## Working data
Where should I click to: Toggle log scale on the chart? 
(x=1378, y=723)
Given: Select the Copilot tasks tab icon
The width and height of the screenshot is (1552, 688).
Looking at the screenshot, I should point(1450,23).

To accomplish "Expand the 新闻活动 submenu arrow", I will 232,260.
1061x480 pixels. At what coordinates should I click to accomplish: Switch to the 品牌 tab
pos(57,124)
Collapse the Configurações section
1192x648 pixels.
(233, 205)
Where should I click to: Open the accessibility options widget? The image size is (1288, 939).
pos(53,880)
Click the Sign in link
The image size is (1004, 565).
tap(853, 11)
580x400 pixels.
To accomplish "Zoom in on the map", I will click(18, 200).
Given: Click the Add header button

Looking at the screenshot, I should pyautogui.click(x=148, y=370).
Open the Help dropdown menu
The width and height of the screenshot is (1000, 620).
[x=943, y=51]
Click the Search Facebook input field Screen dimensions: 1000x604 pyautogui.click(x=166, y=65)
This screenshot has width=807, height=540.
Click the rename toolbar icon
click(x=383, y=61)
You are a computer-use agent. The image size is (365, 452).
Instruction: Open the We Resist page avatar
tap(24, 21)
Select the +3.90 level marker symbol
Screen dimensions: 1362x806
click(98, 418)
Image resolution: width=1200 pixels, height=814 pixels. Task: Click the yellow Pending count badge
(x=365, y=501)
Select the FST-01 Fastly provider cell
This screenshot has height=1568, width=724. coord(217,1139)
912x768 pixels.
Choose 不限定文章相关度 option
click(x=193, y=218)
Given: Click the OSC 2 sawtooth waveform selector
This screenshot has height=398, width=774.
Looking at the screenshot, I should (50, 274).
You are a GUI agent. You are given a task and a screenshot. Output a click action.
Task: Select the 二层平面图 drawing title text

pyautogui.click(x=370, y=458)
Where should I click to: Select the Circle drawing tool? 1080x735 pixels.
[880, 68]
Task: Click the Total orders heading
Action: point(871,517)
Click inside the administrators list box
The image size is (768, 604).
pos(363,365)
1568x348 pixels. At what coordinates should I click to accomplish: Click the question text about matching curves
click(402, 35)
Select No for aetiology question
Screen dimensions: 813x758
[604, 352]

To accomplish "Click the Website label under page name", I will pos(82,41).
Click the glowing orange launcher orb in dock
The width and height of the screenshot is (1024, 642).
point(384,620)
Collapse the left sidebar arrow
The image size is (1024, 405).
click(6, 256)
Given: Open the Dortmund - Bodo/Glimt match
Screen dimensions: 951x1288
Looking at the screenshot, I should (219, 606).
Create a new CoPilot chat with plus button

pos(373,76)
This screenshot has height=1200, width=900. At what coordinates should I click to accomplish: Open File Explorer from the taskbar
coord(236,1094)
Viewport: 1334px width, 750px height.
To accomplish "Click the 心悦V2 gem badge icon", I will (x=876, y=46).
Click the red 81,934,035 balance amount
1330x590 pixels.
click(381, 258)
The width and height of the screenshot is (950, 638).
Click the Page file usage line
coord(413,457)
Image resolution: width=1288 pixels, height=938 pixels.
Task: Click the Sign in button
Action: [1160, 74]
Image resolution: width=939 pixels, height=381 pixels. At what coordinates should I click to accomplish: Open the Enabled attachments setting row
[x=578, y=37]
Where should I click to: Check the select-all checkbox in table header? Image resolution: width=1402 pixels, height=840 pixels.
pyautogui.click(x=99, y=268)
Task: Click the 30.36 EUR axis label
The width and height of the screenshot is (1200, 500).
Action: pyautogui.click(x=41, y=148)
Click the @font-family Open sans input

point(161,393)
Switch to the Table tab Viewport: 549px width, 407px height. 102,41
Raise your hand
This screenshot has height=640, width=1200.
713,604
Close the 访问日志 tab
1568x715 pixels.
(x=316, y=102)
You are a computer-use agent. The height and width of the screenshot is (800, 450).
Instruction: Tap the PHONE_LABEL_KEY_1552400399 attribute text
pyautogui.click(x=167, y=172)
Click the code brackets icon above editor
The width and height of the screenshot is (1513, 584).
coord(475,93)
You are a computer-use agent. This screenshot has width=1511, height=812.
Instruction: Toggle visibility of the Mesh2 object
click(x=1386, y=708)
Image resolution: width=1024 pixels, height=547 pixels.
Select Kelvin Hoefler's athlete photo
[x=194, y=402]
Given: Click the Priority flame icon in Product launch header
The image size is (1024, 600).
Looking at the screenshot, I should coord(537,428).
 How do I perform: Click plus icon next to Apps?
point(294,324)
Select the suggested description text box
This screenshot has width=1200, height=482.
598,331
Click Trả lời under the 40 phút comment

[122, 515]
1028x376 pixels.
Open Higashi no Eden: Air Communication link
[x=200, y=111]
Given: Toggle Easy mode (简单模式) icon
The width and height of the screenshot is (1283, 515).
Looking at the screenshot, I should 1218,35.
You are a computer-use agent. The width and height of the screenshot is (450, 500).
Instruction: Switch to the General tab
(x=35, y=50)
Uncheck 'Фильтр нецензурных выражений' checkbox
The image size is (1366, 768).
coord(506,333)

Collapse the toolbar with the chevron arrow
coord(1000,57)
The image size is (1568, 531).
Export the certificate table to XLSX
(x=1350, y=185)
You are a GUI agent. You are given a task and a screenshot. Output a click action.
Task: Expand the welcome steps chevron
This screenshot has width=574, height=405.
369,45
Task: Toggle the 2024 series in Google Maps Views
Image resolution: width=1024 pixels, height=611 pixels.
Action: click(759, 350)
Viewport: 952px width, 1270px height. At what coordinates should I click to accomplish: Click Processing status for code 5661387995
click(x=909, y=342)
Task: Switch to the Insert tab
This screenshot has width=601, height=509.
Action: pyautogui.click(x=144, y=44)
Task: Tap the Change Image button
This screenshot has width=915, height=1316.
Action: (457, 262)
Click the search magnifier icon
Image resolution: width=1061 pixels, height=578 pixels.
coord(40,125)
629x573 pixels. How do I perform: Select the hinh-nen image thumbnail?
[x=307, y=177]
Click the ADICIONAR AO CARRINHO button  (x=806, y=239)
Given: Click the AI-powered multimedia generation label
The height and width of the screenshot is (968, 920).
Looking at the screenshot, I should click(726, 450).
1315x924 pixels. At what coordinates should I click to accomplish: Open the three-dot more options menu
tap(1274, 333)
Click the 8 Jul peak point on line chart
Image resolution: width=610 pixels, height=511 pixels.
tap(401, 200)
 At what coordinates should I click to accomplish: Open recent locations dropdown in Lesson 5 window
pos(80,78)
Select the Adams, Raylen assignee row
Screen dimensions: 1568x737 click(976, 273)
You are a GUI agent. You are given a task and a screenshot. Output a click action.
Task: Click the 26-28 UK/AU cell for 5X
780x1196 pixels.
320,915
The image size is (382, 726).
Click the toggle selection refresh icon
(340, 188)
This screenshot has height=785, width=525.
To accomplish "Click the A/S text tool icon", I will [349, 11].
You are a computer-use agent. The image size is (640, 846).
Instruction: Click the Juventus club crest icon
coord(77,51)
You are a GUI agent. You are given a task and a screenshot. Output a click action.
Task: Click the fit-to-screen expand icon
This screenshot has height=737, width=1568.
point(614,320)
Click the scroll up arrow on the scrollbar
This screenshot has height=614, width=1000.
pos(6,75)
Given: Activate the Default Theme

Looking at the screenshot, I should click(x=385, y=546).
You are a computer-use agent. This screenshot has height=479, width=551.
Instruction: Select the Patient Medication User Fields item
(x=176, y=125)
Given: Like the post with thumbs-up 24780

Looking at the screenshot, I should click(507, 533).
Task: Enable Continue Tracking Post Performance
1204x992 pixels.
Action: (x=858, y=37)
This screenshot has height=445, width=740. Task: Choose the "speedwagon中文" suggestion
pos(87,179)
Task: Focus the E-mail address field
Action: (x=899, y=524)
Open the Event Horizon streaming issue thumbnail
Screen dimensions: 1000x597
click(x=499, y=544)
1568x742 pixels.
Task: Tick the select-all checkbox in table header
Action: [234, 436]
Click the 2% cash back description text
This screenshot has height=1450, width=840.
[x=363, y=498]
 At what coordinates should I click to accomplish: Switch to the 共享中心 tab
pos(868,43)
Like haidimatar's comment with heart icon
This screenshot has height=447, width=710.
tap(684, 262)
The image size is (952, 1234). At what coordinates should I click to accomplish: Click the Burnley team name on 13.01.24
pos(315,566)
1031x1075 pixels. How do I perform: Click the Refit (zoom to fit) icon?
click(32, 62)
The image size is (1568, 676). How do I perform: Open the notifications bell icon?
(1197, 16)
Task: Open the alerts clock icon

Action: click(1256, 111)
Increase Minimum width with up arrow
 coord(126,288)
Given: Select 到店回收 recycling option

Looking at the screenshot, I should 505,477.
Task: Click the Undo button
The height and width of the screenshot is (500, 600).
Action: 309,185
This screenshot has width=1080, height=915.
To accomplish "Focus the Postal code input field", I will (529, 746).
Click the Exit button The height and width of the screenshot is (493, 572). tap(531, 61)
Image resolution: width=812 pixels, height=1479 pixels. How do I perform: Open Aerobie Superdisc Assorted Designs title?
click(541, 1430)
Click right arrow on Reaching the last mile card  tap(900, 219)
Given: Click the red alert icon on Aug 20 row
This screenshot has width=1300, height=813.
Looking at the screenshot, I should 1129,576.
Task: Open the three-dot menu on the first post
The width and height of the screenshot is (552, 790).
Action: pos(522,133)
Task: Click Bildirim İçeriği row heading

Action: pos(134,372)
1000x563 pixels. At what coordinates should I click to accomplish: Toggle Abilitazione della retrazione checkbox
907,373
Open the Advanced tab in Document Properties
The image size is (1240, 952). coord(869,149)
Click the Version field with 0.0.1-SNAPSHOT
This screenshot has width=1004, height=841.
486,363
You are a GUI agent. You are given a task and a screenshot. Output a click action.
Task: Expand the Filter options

## Task to carry out
Looking over the records, find each line with the word "description" and copy it.

## Result for this task
Select the suggested description text box
Click the 2% cash back description text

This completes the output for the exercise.